There is no “one way” to prepare a sermon. There are some better than others. However, the “best way” to prepare a sermon may be different based on one’s training, the space in which one prepares, and a variety of other factors.

Recently, I took the time to write out my process and create a preparation template in both Nozbe and Evernote (have either one open split-screen with Microsoft Word in Windows 8) that help remind me to take all the steps below. I’m certainly not the world’s greatest preacher, but I have done it a while and thought I’d share my process with you. I love to talk preaching with people, so I’d love to learn from your process.

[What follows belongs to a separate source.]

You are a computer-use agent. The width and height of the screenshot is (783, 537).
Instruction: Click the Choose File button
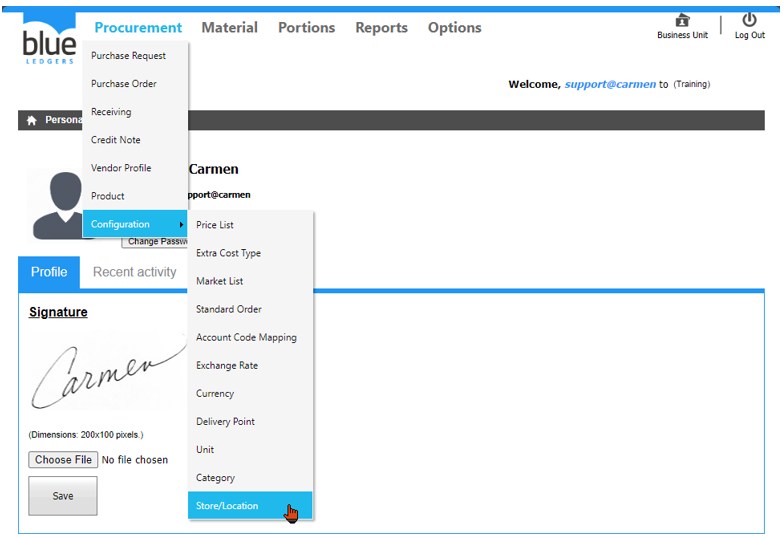[63, 460]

Below are the steps in my typical week-to-week sermon preparation process. Those of you who read this blog regularly know I’m a big believer in long-range sermon planning. So, I do background reading for the next series while I’m preaching a current series. Right now, I’m reading Job-related stuff, though I’m preaching out of the parables. So, preliminary reading for message series is presumed. This is a week-to-week guide.

  • Pray.
  • Read the text devotionally (3-4 times). Preaching is a spiritual exercise before it’s academic or oratorical.
  • Read the text again, noting key phrases, themes, language, humor. This is my first pass at a “dive point.”
  • Exegesis. Examine context, structure, form, etc. If need be, deal with the original languages, and get to the bottom of what the text is actually saying.
  • Mindmap. I draw a circle, putting the text in the middle. From there, I create though “bubbles” around it. These bubbles might include questions, key textual points, illustration ideas, etc. I let my mind go for a while until the popcorn stops popping. I use pen and paper to do this because we use a different part of our brains to write than to do other things.
  • Number the thought bubbles and create a rough outline.
  • Open a fresh sermon template in Microsoft Word. Create a template you can open every week complete with the right spacing, margins, page numbering, space for a title, text and big idea. Mine also has space for “For Further Study” questions we use for growth groups. Doing this each week could eat up another 15 minutes. Over a year, that’s a lot of time (nearly 10 hours).
  • Write the opening. Takeoff and landing are important. I’ll look back at how I’ve opened the last few sermons. Sometimes I’ll just read the text. Sometime I’ll tell a story. But, it’s good to change up your openings from time to time so people don’t check out at the beginning.
  • Search for illustrations. Now that I know what the text is saying and the general thrust of the message, I can look for illustrations. Keep your standards high. It’s got to be really good and actually make the point at hand.
  • Write a compelling and thoughtful ending. At NVC, I often preach us right into communion—my ending becomes the communion thought for the morning. So, this one is a biggie.
  • Transform outline to a manuscript. I “amplify” the outline into a manuscript. I do this to make sure I can articulate my thoughts clearly. Manuscripting allows me to choose better language. Here’s an example: in preparing last week’s sermon on the Parable of the Vineyard Workers I had the outline point, “like Santa Claus at Christmas” down. Well, two years from now I’ll have no idea what that means. In addition, that “point” is ambiguous and could come out nearly any way when I’m actually delivering the sermon. So, I “amplified” it in writing, saying, “Like kids think of Santa Claus many of us feel because God is gracious, everyone should get something for Christmas. But we also believe if He’s just, He will also check the list twice and make sure the shiniest toys go to the kids who have been good all year, not those who tried to impress him during the month of December.” It’s just clearer. My thought is clearer and the language is clearer than, “Like Santa,” or something like that.
  • Mark manuscript for transitions. I highlight a part of the manuscript where I would like whoever is running multimedia during the sermon to advance the slides.
  • Create media presentation. I still create my own slides. I always have, by choice.
  • Print 2 copies of the sermon – 1 going to the media volunteer
  • Print a copy of the multimedia slides for media volunteer.
  • Email or Dropbox media presentation. I send it to 3 different people via email. But it’s also always in the cloud so if nothing is working, we can even use our cell phones to upload it to the computer.
  • Go over delivery. I generally go over delivery once the night before, and once on Sunday morning. That’s all.
  • Pray.
  • Preach it.

I know there are better processes out there. But, in general, that’s mine. I’d love to hear yours or hear your comments.